▸ About this task
Please print the entries below exactly, from the line with "The width and height of the screenshot is (1120, 1088)." through the line with "Open the 窗口 menu in menu bar", including both of those lines and leaving out all others.

▸ Input for this task
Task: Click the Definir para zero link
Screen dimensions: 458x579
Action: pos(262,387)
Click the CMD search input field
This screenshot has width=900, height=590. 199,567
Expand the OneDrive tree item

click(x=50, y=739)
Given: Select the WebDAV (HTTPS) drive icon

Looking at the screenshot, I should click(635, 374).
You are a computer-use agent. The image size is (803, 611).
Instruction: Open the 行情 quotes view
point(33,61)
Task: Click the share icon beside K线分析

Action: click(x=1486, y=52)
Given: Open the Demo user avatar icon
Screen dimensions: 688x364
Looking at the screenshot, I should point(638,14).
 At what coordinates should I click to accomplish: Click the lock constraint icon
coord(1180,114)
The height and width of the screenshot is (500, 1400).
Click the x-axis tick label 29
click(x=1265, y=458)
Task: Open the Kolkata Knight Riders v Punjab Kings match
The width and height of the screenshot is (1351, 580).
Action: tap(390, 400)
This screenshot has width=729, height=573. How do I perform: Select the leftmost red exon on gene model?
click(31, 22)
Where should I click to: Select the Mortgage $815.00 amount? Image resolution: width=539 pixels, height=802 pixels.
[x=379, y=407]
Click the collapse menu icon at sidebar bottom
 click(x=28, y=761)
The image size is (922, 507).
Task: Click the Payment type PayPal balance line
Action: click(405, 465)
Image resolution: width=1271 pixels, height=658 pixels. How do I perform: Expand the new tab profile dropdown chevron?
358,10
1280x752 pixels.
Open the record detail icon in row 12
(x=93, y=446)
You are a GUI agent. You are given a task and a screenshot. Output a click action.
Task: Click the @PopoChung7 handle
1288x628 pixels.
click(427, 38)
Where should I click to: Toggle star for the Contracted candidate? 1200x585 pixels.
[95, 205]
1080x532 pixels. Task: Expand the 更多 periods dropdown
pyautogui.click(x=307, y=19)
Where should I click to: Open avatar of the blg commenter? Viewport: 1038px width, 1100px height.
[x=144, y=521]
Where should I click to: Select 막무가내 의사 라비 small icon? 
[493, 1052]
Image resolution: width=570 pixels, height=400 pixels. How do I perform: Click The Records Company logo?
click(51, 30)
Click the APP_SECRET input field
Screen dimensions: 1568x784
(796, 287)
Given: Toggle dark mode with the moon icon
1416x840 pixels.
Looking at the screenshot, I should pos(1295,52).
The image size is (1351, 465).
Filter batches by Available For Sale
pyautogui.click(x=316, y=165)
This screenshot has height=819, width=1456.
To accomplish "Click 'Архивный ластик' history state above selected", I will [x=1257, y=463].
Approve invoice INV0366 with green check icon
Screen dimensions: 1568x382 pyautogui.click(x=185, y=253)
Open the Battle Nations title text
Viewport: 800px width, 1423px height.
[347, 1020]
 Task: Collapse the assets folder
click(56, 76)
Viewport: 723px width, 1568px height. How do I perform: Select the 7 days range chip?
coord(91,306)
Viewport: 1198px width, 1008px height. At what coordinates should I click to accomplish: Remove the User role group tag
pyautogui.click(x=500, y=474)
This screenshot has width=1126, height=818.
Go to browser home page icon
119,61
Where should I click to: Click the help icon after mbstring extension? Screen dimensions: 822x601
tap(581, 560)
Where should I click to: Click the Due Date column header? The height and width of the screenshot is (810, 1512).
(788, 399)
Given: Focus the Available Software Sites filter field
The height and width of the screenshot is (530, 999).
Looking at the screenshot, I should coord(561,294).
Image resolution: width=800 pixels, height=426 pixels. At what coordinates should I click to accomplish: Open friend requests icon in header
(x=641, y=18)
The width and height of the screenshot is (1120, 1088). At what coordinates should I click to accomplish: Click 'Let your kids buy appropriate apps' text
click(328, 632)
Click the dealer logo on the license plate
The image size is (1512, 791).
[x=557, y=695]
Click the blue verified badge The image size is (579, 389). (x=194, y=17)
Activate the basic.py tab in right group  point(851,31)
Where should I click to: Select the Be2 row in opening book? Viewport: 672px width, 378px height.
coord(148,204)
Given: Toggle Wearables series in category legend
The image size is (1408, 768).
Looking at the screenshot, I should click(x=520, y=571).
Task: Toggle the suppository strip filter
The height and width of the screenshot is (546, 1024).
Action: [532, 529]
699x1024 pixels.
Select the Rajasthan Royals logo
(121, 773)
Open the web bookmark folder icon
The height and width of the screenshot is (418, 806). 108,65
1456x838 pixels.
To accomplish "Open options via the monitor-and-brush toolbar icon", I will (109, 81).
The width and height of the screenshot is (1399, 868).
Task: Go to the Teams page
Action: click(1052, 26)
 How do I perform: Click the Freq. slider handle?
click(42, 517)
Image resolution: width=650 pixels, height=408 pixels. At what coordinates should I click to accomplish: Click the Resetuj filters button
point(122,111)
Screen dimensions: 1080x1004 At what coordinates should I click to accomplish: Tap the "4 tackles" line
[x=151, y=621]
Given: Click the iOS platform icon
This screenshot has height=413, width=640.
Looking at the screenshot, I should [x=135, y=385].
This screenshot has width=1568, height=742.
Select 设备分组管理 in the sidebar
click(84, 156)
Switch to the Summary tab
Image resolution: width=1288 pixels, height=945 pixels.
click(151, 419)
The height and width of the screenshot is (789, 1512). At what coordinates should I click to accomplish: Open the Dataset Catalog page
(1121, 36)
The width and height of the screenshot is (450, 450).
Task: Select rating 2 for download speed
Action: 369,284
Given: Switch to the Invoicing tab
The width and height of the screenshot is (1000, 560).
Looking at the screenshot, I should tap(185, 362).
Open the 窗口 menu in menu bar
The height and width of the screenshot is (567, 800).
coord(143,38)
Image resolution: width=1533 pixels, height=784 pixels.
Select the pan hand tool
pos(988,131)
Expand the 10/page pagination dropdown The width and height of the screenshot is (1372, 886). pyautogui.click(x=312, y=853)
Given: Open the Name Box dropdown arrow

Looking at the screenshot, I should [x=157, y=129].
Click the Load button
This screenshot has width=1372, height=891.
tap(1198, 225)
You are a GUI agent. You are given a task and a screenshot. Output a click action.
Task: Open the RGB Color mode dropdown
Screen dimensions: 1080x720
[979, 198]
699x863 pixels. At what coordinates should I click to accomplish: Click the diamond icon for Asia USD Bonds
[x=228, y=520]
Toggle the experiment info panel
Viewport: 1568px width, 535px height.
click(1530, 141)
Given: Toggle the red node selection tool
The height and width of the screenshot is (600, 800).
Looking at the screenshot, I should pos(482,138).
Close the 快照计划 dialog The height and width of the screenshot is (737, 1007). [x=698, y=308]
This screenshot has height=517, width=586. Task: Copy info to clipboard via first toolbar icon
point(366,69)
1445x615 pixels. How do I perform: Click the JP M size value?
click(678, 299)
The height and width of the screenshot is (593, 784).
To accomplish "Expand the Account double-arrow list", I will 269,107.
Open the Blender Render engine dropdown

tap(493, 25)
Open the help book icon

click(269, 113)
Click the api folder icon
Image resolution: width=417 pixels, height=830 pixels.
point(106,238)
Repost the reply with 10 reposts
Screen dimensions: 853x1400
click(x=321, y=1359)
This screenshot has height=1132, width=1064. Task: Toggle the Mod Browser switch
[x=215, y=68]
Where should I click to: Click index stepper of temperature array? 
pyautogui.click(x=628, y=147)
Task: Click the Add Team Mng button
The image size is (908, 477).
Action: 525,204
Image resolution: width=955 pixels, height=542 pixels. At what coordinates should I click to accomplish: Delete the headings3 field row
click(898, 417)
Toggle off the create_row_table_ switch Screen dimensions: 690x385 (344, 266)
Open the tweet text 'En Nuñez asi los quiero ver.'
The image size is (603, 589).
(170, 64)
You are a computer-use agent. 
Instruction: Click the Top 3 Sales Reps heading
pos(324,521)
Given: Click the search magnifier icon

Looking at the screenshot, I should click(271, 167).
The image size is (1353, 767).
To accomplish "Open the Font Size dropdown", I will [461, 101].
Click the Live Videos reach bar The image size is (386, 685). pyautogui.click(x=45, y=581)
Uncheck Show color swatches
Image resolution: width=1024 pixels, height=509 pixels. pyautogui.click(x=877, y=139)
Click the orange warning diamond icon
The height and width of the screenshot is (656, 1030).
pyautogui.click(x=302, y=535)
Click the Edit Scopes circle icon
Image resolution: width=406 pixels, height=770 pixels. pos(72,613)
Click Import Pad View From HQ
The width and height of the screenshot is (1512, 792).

▸ Response for this exercise
The width and height of the screenshot is (1120, 1088). At what coordinates should I click to accomplish: Click 'Let your kids buy appropriate apps' text
click(328, 632)
Click the dealer logo on the license plate
The image size is (1512, 791).
[x=557, y=695]
Click the blue verified badge The image size is (579, 389). (x=194, y=17)
Activate the basic.py tab in right group  point(851,31)
Where should I click to: Select the Be2 row in opening book? Viewport: 672px width, 378px height.
coord(148,204)
Given: Toggle Wearables series in category legend
The image size is (1408, 768).
Looking at the screenshot, I should click(x=520, y=571).
Task: Toggle the suppository strip filter
The height and width of the screenshot is (546, 1024).
Action: [532, 529]
699x1024 pixels.
Select the Rajasthan Royals logo
(121, 773)
Open the web bookmark folder icon
The height and width of the screenshot is (418, 806). 108,65
1456x838 pixels.
To accomplish "Open options via the monitor-and-brush toolbar icon", I will (109, 81).
The width and height of the screenshot is (1399, 868).
Task: Go to the Teams page
Action: click(1052, 26)
 How do I perform: Click the Freq. slider handle?
click(42, 517)
Image resolution: width=650 pixels, height=408 pixels. At what coordinates should I click to accomplish: Click the Resetuj filters button
point(122,111)
Screen dimensions: 1080x1004 At what coordinates should I click to accomplish: Tap the "4 tackles" line
[x=151, y=621]
Given: Click the iOS platform icon
This screenshot has height=413, width=640.
Looking at the screenshot, I should [x=135, y=385].
This screenshot has width=1568, height=742.
Select 设备分组管理 in the sidebar
click(84, 156)
Switch to the Summary tab
Image resolution: width=1288 pixels, height=945 pixels.
click(151, 419)
The height and width of the screenshot is (789, 1512). At what coordinates should I click to accomplish: Open the Dataset Catalog page
(1121, 36)
The width and height of the screenshot is (450, 450).
Task: Select rating 2 for download speed
Action: 369,284
Given: Switch to the Invoicing tab
The width and height of the screenshot is (1000, 560).
Looking at the screenshot, I should tap(185, 362).
Open the 窗口 menu in menu bar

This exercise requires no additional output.